Comme convenu, ils sont à Kristina : le centre de Scandinavie. A droite l'Administration, à gauche la Couronne, au centre, le lieu où ils viennent d'atterrir, ce qu'on appelle l'Anthracite, le centre géographique de Scandinavie. Ils se sont abattus au pied de la Lanterne-Sombre qui éclaire les nuits de Scandinavie ; elle vient de s'éteindre à l'instant, comme pour marquer la reconnaissance de ce monde pour le retour du Grand Exploreur.

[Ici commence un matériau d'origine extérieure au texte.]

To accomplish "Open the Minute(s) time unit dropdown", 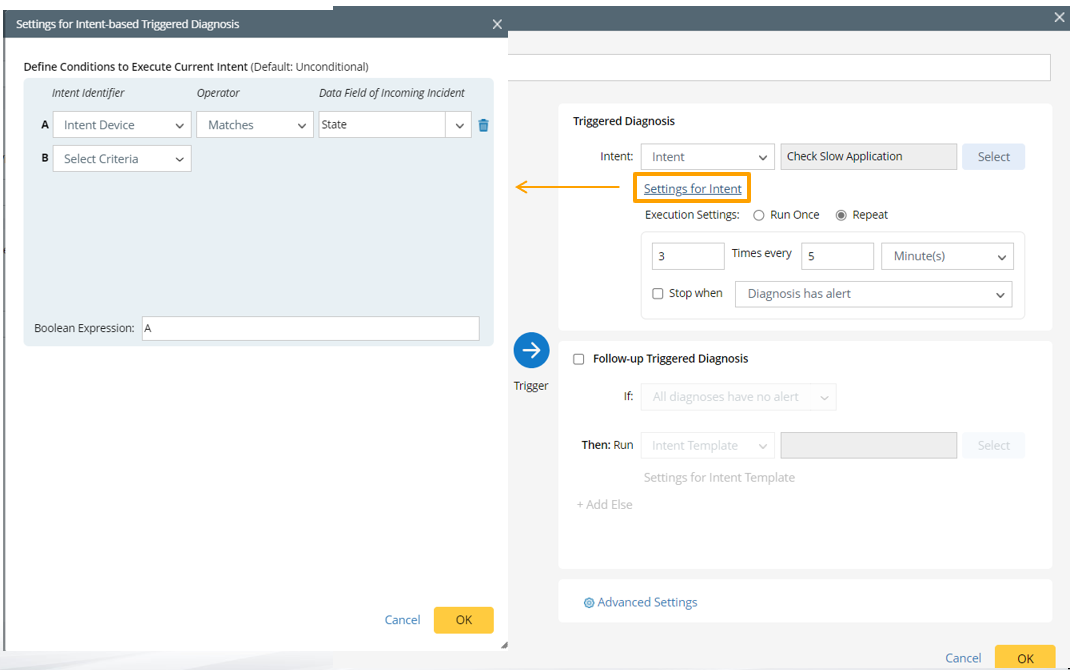I will point(946,256).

Quelles sont les prochaines étapes du voyage ? « Viens, dit le Grand Exploreur, nous allons aux bureaux des Administrateurs ». Le matelot suit le Grand Exploreur, tandis que le colosse attend sagement près de l'Anthracite. Les protagonistes ne restent pas longtemps à l'intérieur du bâtiment, pas besoin, un mot à l'accueil, un papier adressé aux Administrateurs, et c'est bon. « La Guerre devrait arriver d'ici la fin de la journée, d'ici là ils auront lu mon mot, ils seront prévenus, ils pourront faire ce qu'ils ont à faire. » Le matelot ne sait pas bien de quoi parle le Grand Exploreur mais il n'a pas le temps de lui expliquer en détail. Il faut simplement oublier la Guerre, et se concentrer sur l'objectif premier. « Il faut qu'on aille chez les Esthètes. », dit le Grand Exploreur une fois près du Voleur à nouveau. Mais ce n'est pas facile d'accès, ce n'est pas évident de se rendre dans ce pays, le Grand Exploreur en sait quelque chose, c'est lui qui l'a découvert. C'était il y a plus de cent ans, et peut-être que l'accès est maintenant inaccessible.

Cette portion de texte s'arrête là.